Lave bleibt selbst nachdem ich aufgegessen habe fort und ich beschließe die erste Gelegenheit die neu gewonnene Kontrolle über meinen Körper wirklich zu nutzen und mich ein wenig umzusehen. Gedankenverloren gehe ich zu einem Baum hin und streife mit der Hand darüber. Wie seltsam sich die Rinde doch anfühlt! So rau, aber gleichzeitig noch warm. Fast meine ich auch ein wenig Leben in dem Baum wahrnehmen zu können. Selbst in meiner halbwegs freien Zeit bei meiner Mutter habe ich keine Waldspaziere unternehmen und keine Bäume anfassen dürfen. Durch ihre verlorene Gerichtsverhandlung war sie verpflichtet mich die Zeit die ich bei ihr war im Haus zu behalten um meine Sicherheit zu garantieren. Jetzt, wo ich weiß was selbst in der Schule alles passieren kann verstehe ich langsam wieso.
Ich lächle in mich hinein und gehe weiter zu der Grube in der Lave das Essen vergraben hatte. Sie stinkt auch nach Tod und ich rümpfe die Nase. Einen Hasen essen! Wie kann man nur?!
Der Waldboden fühlt sich mit jeden Schritt vertrauter unter meinen Füßen an, und diese Vertrautheit veranlasst mich dazu mich immer weiter vom Lager zu entfernen und auch das helle Feuer hinter mir zu lassen. Schon bald streife ich durch völlige Dunkelheit, aber das macht mir weniger aus als ich erwartet hätte, nein, es macht mir sogar Spaß nicht zu wissen wo ich hinsteige. Und obwohl ich nichts sehe scheint mein Körper doch ganz genau zu wissen wo ich nicht hindarf, denn ich strauchle kein einziges Mal und bekomme auch keine Äste oder so ins Gesicht. Doch eines kann mein Körper dann doch nicht: Mir den Weg zurück zeigen.
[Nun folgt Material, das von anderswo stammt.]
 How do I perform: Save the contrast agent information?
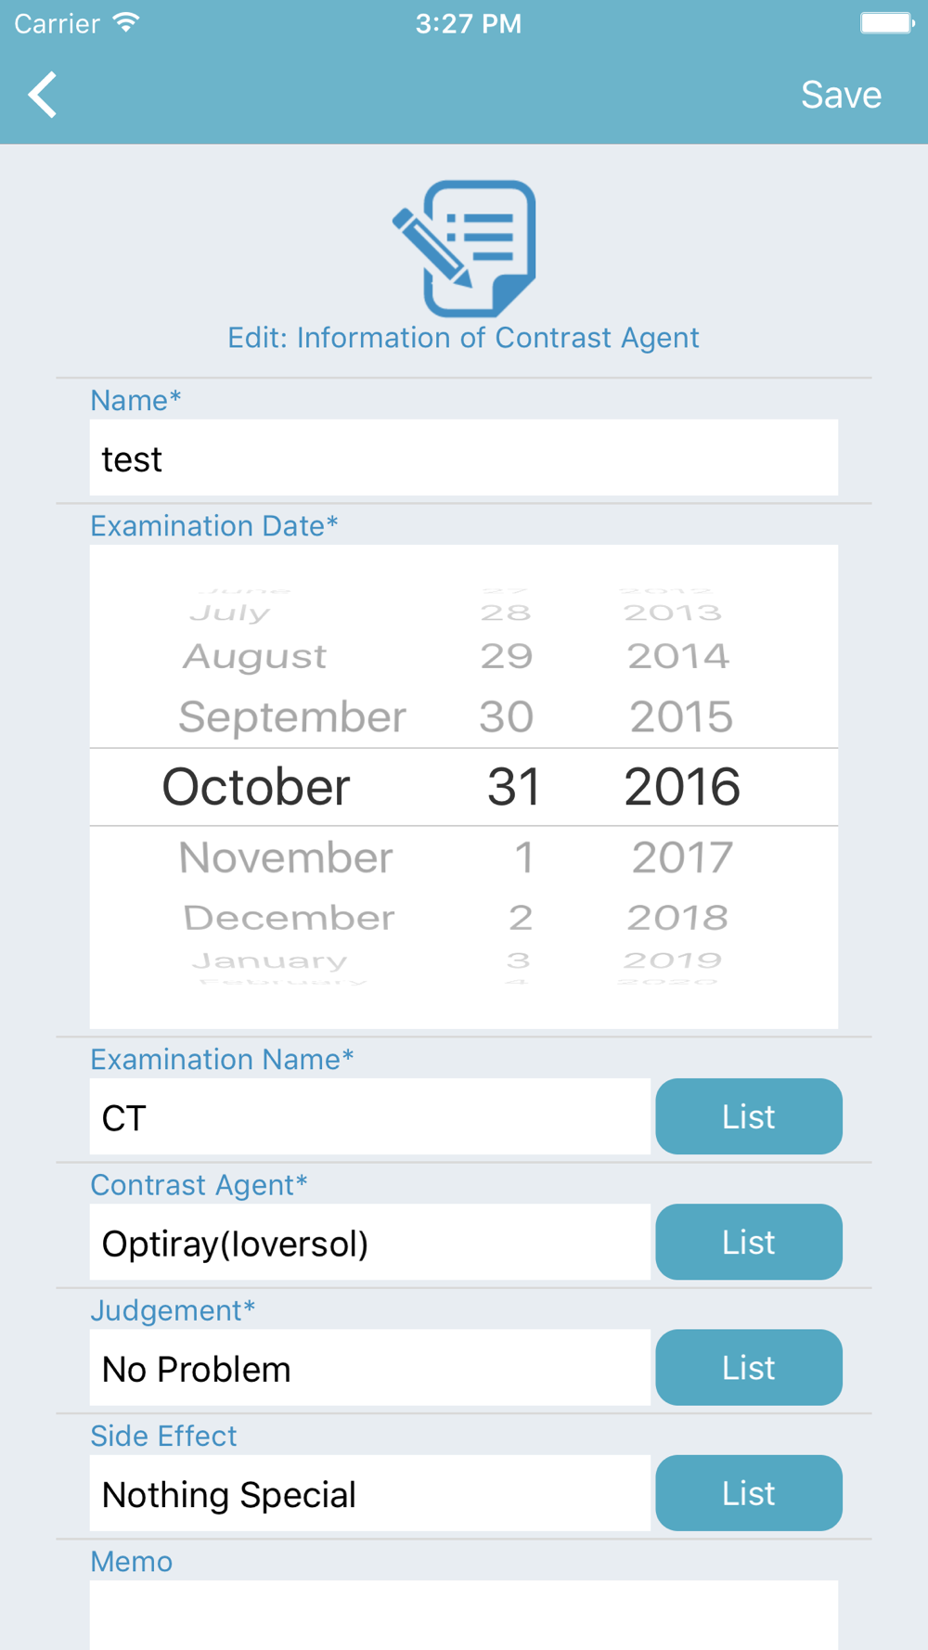[x=841, y=95]
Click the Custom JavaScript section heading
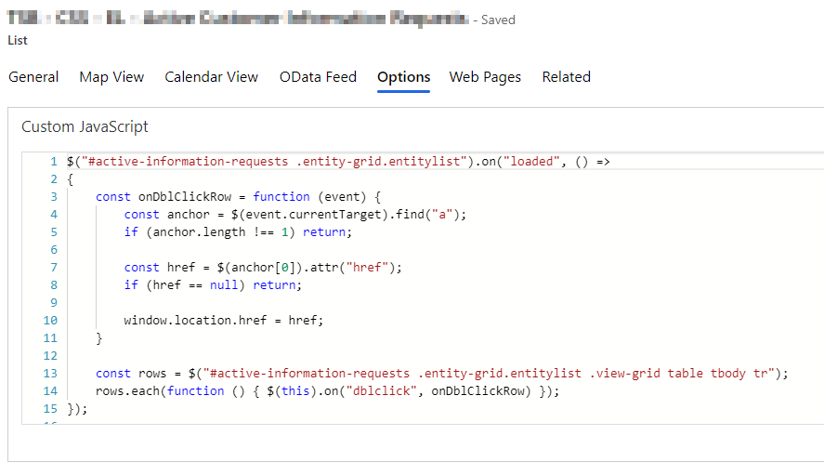The image size is (824, 475). (85, 126)
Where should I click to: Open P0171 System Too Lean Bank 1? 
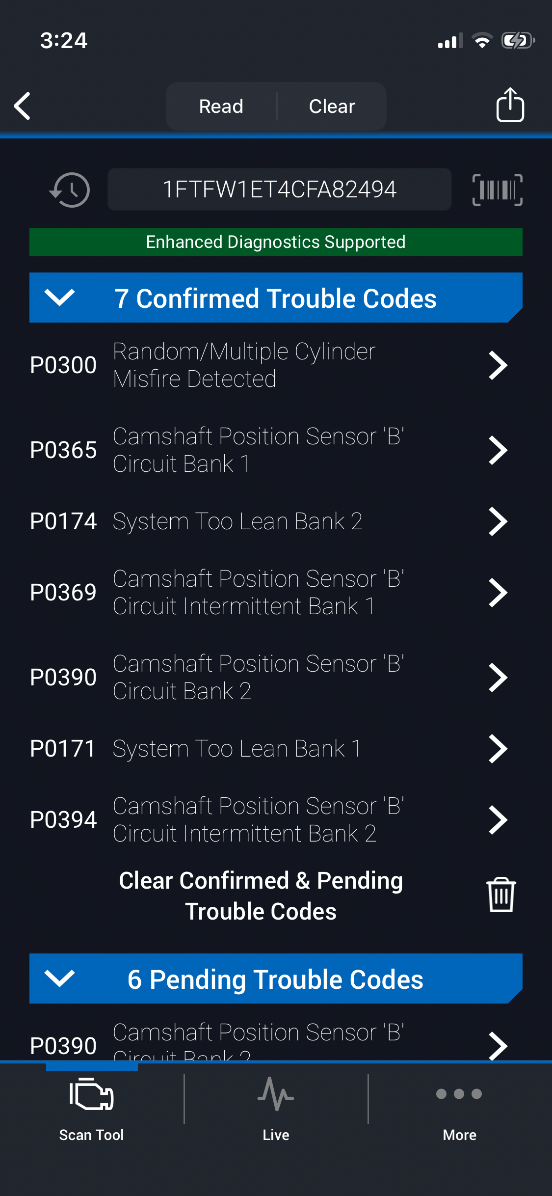[x=237, y=749]
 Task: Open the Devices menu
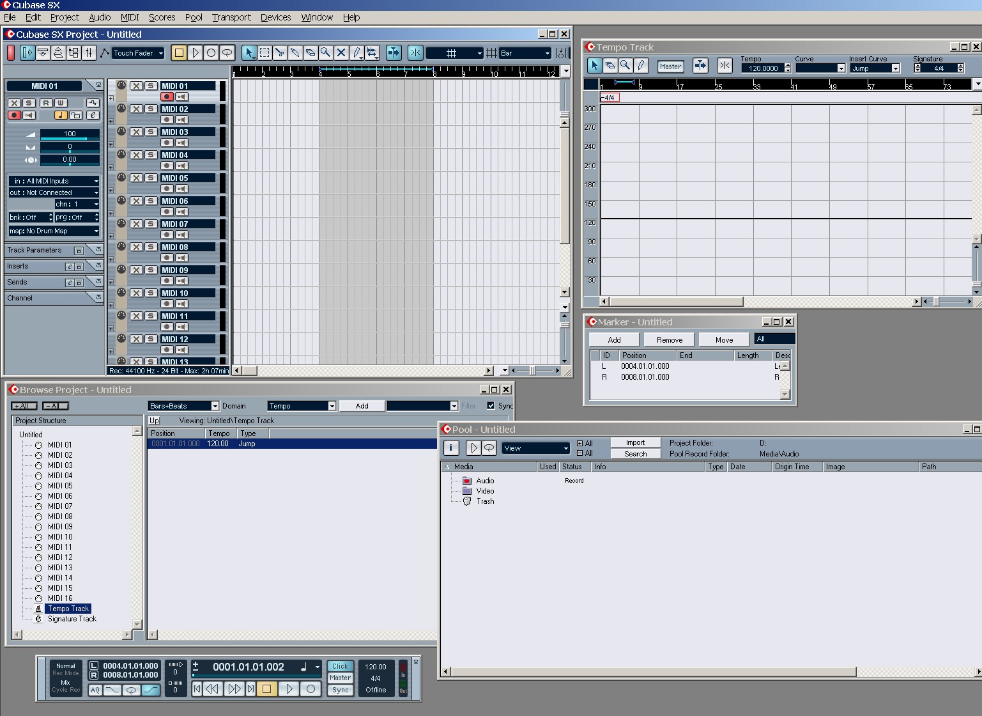tap(275, 17)
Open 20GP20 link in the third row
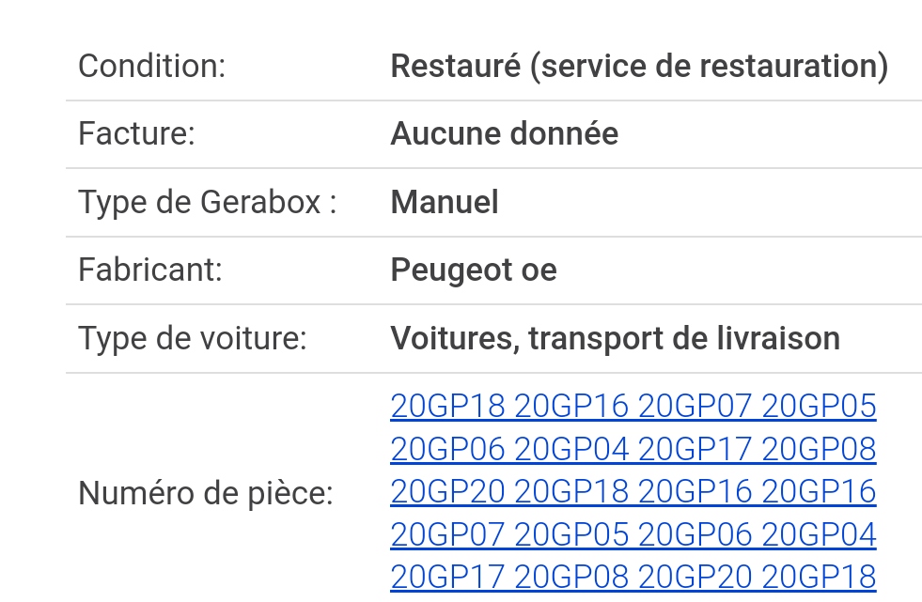This screenshot has height=602, width=922. click(x=447, y=491)
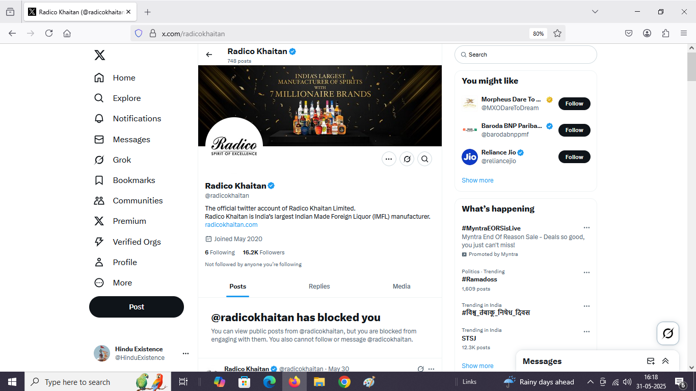Viewport: 696px width, 391px height.
Task: Click the floating Grok button at right
Action: 667,334
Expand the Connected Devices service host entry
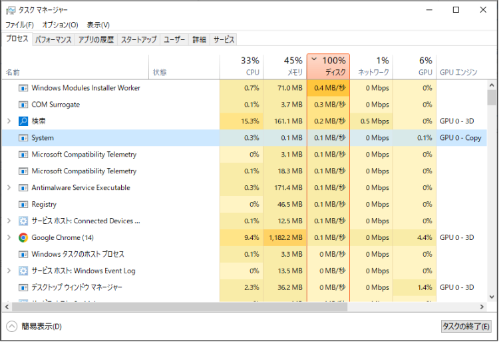 [9, 221]
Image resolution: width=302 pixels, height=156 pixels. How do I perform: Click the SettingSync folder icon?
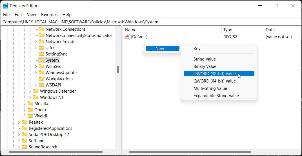(x=41, y=54)
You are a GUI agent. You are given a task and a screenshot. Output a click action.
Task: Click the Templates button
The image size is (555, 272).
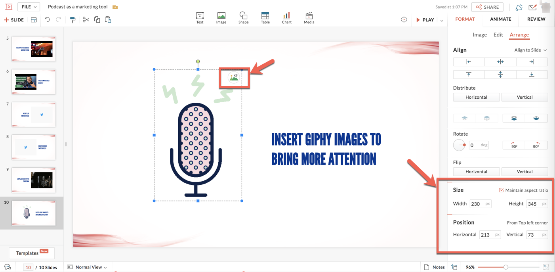[32, 253]
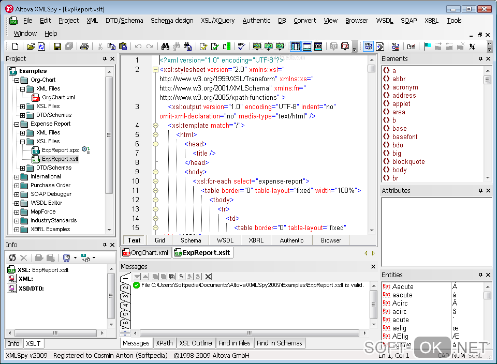Switch to the OrgChart.xml document tab
The height and width of the screenshot is (364, 497).
(145, 253)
Erst mache ich mir auch darüber keine Sorgen, ich werde den Schein des Feuers schon wieder entdecken, doch als die Geräusche des Waldes um mich herum immer lauter werden, bekomme ich es schließlich doch mit der Angst zu tun. Irgendwo in meiner neue beginnt eine mir unbekannte Kreatur laut und schauerhaft zu heulen und ich zucke erschrocken zusammen und bleibe stehen. Ängstlich drehe ich den Kopf und versuche mit den Augen die Umgebung nach Gefahren abzutasten, doch in der Dunkelheit um mich kann ich nichts erkennen.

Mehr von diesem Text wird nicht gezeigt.